### EXERCISE OBJECTIVE
As soon as the line containing "Where should I click to: Open" appears, copy it and every following line word for word until the records end.
BEGIN RECORDED INFORMATION
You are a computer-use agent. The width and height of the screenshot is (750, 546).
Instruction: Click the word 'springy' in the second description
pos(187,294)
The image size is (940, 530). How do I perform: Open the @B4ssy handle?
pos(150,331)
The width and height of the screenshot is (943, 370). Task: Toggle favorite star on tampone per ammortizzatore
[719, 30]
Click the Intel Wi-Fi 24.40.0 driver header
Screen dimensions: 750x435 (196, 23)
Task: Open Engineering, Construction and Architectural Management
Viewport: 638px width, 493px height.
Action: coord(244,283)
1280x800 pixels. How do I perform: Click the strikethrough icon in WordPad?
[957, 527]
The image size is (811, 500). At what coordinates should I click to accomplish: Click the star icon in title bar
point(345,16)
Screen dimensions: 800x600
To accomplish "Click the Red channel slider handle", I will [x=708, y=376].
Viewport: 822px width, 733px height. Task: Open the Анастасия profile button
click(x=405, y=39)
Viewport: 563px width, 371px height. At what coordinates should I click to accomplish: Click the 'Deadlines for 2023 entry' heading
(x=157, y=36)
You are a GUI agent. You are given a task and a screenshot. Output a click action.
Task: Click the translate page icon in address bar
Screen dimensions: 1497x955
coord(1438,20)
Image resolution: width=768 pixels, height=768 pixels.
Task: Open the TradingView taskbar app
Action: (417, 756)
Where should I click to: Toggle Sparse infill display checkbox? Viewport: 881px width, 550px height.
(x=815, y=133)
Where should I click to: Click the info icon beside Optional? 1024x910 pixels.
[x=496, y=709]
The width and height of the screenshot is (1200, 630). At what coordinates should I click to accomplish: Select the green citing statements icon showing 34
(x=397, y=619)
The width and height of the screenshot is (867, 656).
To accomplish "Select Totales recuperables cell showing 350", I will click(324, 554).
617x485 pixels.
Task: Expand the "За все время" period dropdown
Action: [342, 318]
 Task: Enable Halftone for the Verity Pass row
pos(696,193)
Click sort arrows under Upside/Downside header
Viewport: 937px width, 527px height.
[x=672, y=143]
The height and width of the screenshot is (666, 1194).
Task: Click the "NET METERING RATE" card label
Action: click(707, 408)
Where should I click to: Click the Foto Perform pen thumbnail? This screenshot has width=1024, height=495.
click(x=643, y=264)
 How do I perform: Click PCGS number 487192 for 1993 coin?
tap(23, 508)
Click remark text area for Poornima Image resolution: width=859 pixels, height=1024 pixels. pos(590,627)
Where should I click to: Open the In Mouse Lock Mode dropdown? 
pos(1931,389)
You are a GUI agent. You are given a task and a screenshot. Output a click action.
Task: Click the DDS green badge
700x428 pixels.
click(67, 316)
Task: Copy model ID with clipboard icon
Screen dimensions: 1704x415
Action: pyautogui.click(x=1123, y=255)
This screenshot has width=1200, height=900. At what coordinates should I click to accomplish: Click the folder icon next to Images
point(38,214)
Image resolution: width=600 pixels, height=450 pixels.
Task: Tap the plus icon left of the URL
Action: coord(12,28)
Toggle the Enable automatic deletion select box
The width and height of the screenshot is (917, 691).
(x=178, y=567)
END RECORDED INFORMATION
### YOUR SOLUTION
Where should I click to: Open the In Mouse Lock Mode dropdown? 
pos(1931,389)
You are a GUI agent. You are given a task and a screenshot. Output a click action.
Task: Click the DDS green badge
700x428 pixels.
click(67, 316)
Task: Copy model ID with clipboard icon
Screen dimensions: 1704x415
Action: pyautogui.click(x=1123, y=255)
This screenshot has width=1200, height=900. At what coordinates should I click to accomplish: Click the folder icon next to Images
point(38,214)
Image resolution: width=600 pixels, height=450 pixels.
Task: Tap the plus icon left of the URL
Action: coord(12,28)
Toggle the Enable automatic deletion select box
The width and height of the screenshot is (917, 691).
(x=178, y=567)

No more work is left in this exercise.